What is Amazon Route 53? | Definition from TechTarget

Amazon Route 53 is a scalable domain name system (DNS) service intended to give business and developers a reliable way to direct end users to applications. This is accomplished by translating domain names (www.websitename.com) into the numeric IP addresses (123.12.3), which is how computers connect to each other.

Amazon Route 53 allows developers to manage the IP addresses, referred to as “records”, listed for domain names in the DNS phone book. Amazon Route 53 answers requests, known as “queries”, to translate domain names into their corresponding IP addresses.

Amazon Route 53 connects queries to infrastructure in AWS, like Elastic Load Balancers, and allows developers to map domain names to S3 buckets, EC2 instances and other AWS resources. It can also be used to direct developers to infrastructure outside of AWS.

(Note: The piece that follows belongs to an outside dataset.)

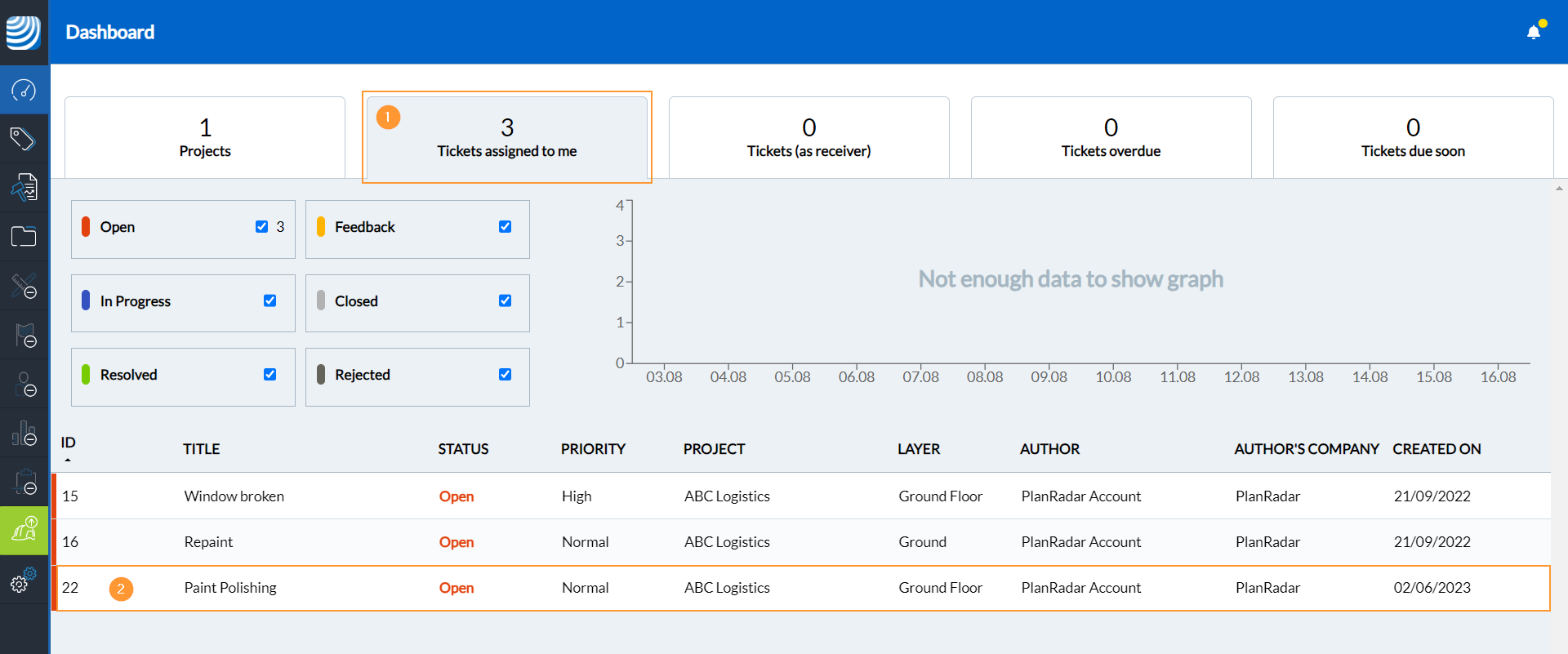Click the PlanRadar logo
This screenshot has height=654, width=1568.
coord(24,32)
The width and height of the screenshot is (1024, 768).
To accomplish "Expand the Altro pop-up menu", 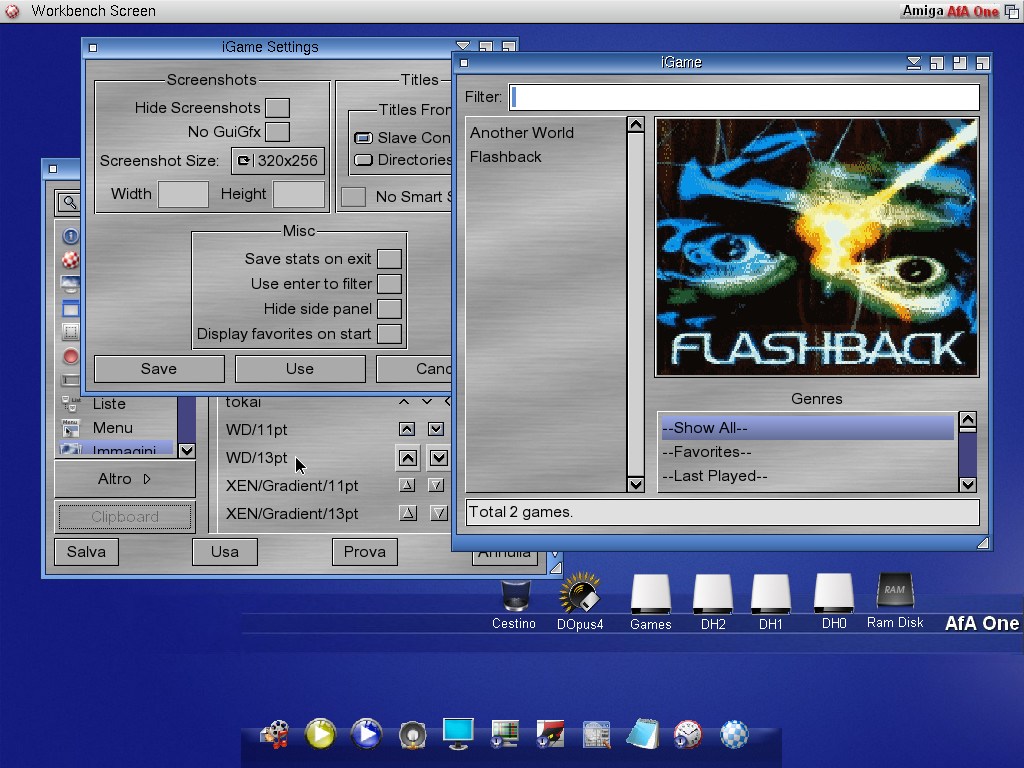I will point(125,479).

Amazon Route 53 makes it possible for developers to control global traffic through an assortment of routing types which can be combined with DNS Failover which directs web traffic to a substitute location to prevent site outages, to enable a mixture of fault-tolerant, low latency architectures. These routing types include Latency Based Routing (lets developers direct end users to the AWS region that delivers the lowest latency), Geo DNS (direct end users to a certain endpoint that can be specified based on the end user’s geographic location) and Weighted Round Robin (specifies the frequency, or “weights”, DNS responses are returned to end users).

Developers can purchase and manage domain names using Domain Name Registration, and Amazon Route 53 will automatically configure DNS settings for those domains. DNS settings can be configured with the Route 53 API or with the AWS Management Console. This service can be used to arrange DNS “health checks” to monitor the health of resources and applications or to direct traffic to healthy endpoints.

To ensure added security, Amazon Route 53 can be integrated with AWS Identity and Access Management (IAM), to manage permissions and credentials for every user in your AWS account.

With Amazon Route 53 users only pay for managing domains and the amount of queries the DNS service answers for each of the domains.